Em sua decisão, datada do dia 4 de outubro, o Conselheiro Sérgio Aboudib Ferreira Pinto, presidente do TCE, negou o pedido de cancelamento do contrato pois “verifica-se que o representante pleiteia medida cautelar visando à suspensão do contrato de Concessão do Terminal Rodoviário de Guarapari, até que se apurem as ilegalidades e denúncias apresentadas. Contudo, não é possível concordar, por ora, com a medida cautelar pleiteada pelo representante”, diz em parte de sua decisão. Ainda de acordo com o Conselheiro, “A intervenção na forma pleiteada poderia provocar dano maior que a sua não concessão”.
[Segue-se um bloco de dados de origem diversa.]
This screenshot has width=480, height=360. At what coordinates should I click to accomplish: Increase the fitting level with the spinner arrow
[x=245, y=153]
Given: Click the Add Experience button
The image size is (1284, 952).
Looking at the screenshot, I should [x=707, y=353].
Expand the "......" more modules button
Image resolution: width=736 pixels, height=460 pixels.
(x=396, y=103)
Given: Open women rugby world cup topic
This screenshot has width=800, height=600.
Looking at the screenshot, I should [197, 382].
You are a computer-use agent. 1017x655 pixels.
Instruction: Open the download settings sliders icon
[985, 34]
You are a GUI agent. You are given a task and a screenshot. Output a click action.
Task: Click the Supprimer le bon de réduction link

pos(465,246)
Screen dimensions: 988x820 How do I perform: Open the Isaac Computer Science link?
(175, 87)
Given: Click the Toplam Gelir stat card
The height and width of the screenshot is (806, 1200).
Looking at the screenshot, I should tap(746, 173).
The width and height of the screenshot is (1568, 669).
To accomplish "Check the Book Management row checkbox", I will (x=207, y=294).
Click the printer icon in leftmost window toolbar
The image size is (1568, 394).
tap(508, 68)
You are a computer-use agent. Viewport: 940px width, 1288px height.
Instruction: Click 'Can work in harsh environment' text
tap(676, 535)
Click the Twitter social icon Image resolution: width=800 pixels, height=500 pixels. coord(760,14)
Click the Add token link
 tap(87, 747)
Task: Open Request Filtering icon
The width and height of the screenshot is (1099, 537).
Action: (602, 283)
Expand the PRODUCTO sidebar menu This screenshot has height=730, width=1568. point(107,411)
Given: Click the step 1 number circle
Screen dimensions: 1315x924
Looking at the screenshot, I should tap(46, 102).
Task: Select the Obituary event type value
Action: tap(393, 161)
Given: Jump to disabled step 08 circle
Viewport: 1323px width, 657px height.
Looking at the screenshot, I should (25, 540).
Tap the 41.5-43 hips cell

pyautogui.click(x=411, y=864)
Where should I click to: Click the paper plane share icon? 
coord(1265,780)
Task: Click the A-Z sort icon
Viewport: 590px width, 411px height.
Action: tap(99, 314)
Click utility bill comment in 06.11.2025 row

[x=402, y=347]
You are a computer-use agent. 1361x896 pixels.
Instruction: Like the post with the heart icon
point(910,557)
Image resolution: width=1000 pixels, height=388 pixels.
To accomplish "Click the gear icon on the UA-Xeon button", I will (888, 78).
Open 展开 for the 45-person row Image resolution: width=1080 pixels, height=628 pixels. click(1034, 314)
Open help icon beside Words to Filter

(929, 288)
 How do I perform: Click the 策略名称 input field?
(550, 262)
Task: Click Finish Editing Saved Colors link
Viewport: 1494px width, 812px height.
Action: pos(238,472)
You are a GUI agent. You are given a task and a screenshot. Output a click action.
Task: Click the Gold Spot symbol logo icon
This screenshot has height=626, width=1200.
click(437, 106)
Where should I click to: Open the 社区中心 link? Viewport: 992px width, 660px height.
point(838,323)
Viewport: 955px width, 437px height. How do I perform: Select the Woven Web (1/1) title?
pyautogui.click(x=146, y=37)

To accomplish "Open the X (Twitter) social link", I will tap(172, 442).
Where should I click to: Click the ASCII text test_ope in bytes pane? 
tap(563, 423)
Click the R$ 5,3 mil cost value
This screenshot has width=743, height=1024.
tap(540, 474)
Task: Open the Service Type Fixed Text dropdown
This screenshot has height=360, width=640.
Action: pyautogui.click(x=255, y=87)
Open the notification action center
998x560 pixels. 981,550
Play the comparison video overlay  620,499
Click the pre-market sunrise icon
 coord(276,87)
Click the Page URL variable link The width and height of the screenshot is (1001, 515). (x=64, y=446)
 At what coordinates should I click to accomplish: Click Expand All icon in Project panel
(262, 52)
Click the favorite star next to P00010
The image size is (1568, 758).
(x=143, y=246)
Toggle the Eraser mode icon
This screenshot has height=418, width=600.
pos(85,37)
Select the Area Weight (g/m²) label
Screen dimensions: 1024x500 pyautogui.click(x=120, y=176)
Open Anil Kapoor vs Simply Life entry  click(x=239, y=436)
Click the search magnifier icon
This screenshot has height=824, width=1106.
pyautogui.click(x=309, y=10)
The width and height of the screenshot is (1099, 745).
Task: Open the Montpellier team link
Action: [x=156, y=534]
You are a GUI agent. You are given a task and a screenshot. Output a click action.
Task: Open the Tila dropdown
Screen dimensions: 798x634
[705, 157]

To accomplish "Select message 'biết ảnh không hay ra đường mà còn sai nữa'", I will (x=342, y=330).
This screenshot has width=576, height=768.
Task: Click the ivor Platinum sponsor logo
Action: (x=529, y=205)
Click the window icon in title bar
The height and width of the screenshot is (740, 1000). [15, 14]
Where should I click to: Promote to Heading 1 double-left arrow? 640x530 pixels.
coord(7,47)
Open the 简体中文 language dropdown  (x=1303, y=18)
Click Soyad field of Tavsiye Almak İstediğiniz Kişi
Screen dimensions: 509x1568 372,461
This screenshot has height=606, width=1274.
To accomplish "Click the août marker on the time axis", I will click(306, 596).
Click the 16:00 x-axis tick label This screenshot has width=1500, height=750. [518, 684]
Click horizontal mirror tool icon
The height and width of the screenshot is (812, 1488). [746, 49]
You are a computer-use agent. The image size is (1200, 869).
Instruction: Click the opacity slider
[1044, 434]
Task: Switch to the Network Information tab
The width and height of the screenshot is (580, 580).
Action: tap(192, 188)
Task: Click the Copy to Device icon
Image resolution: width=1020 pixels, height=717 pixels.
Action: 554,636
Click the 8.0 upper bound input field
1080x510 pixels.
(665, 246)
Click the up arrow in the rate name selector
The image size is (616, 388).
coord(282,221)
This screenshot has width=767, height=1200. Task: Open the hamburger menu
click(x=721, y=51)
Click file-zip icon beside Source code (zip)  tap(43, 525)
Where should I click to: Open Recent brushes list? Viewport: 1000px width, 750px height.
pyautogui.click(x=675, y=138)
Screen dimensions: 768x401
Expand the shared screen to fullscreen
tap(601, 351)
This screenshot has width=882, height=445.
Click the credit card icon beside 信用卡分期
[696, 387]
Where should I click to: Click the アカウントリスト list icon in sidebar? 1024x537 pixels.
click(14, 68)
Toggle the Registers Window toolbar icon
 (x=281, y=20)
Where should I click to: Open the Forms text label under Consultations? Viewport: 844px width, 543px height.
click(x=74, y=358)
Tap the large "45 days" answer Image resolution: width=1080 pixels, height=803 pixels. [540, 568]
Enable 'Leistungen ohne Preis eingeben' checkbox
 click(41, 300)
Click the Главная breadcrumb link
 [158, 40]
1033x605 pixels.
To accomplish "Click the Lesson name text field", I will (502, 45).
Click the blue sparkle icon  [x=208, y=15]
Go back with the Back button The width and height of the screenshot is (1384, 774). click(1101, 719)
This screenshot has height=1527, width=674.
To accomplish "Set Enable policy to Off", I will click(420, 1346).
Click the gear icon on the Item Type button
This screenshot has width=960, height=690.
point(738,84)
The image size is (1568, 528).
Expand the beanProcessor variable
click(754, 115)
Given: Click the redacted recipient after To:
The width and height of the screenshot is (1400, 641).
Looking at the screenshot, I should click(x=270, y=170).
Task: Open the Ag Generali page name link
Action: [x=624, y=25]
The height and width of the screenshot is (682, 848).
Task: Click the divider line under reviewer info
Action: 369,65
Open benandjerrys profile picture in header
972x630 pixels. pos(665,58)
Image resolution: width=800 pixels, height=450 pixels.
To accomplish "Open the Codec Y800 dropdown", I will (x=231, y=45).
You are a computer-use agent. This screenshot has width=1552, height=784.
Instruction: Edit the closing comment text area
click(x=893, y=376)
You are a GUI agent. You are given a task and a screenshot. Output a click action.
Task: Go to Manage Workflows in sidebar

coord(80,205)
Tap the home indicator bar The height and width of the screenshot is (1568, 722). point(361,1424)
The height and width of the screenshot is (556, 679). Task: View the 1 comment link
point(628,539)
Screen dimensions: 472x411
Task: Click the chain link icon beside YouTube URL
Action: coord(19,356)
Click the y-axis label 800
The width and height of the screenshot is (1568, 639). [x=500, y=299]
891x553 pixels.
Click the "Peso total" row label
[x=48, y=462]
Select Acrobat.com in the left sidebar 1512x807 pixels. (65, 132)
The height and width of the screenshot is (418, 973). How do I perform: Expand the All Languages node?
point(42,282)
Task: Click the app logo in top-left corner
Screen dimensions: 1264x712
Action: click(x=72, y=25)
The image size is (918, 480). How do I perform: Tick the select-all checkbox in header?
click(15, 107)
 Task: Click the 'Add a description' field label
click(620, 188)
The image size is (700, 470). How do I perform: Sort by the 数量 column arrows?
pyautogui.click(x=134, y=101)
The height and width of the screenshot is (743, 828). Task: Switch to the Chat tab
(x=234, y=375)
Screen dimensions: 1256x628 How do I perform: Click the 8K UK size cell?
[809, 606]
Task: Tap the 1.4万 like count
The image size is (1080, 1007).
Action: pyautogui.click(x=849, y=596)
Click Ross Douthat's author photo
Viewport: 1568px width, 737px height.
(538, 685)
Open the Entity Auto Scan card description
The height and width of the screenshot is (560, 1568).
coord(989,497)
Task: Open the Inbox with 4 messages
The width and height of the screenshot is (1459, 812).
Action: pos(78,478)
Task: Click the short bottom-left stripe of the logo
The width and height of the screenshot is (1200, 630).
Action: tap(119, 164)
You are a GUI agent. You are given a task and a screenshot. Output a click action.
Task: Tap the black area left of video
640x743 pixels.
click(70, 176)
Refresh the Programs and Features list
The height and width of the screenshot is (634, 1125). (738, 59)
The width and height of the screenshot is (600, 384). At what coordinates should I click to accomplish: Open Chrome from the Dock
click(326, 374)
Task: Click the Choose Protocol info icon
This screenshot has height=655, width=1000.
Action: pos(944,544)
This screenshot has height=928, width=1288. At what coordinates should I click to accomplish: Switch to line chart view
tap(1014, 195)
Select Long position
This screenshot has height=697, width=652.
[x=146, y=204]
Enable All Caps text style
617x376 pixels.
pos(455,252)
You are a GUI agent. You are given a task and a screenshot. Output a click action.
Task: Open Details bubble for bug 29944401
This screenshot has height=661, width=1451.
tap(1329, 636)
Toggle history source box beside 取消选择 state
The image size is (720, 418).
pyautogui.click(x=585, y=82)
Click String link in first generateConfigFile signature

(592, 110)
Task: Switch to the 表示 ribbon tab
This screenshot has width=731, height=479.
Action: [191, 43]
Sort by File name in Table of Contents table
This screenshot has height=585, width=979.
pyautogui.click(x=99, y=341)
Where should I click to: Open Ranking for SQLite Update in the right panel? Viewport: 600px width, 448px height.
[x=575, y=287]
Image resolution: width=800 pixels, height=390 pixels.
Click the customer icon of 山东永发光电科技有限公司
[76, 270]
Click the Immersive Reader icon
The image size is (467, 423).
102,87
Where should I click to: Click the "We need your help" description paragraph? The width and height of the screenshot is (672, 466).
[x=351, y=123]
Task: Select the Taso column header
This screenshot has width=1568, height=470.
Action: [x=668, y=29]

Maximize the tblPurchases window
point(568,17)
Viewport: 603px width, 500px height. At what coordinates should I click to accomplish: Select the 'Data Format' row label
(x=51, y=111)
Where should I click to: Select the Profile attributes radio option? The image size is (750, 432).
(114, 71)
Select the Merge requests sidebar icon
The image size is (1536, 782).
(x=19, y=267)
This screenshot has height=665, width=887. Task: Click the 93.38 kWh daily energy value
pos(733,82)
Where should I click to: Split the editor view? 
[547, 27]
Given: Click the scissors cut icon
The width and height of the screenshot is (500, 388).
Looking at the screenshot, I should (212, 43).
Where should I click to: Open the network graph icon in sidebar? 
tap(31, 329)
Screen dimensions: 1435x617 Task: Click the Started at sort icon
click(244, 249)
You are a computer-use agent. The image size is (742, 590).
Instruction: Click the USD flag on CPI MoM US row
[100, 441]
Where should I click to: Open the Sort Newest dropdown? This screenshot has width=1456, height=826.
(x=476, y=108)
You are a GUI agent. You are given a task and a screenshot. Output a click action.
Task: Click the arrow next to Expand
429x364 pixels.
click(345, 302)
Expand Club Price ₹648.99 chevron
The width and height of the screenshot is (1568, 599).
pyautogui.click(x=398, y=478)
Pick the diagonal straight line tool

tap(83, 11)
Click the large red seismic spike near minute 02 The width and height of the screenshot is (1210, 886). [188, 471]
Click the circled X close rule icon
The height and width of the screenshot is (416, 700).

O Conselheiro determinou porém, “Que os autos tramitem sob o rito ordinário, realizando-se auditoria em todo o processo de concessão do Terminal Rodoviário de Guarapari, desde o procedimento licitatório, incluindo-se também o processo da desapropriação havida, na forma do artigo 185 do Regimento Interno desta Corte de Contas”.

A partir do dia 19 (quinta-feira) usuários do transporte intermunicipal só poderão embarcar na rodoviária. foto: João Thomazelli/Portal 27
A prefeitura deve ainda encaminhar ao tribunal, todos os documentos do processo da rodoviária. foto: João Thomazelli/Portal 27

A prefeitura deve ainda encaminhar em mídia digital ao tribunal, todos os documentos do processo referente a rodoviária. O município tem o prazo de 10 (dez) dias para se pronunciar sobre o assunto. Através da assessoria de comunicação, a prefeitura disse que “A procuradoria do município está avaliando essa decisão e dará todos os esclarecimentos necessários ao TCES”.

Para Sebastião Campos, um dos representantes do movimento essa decisão é importante. “Ninguém é contra a rodoviária. Nós somos contra a obrigatoriedade de embarque e desembarque ali”, explica.

Ainda segundo ele, o contrato precisa ser analisado. “Entendemos que esse contrato está com algumas irregularidades. Juntamos toda documentação e percebemos erros no cumprimento dos prazos, por exemplo. Mas continuaremos acompanhando o desenrolar dos fatos” disse.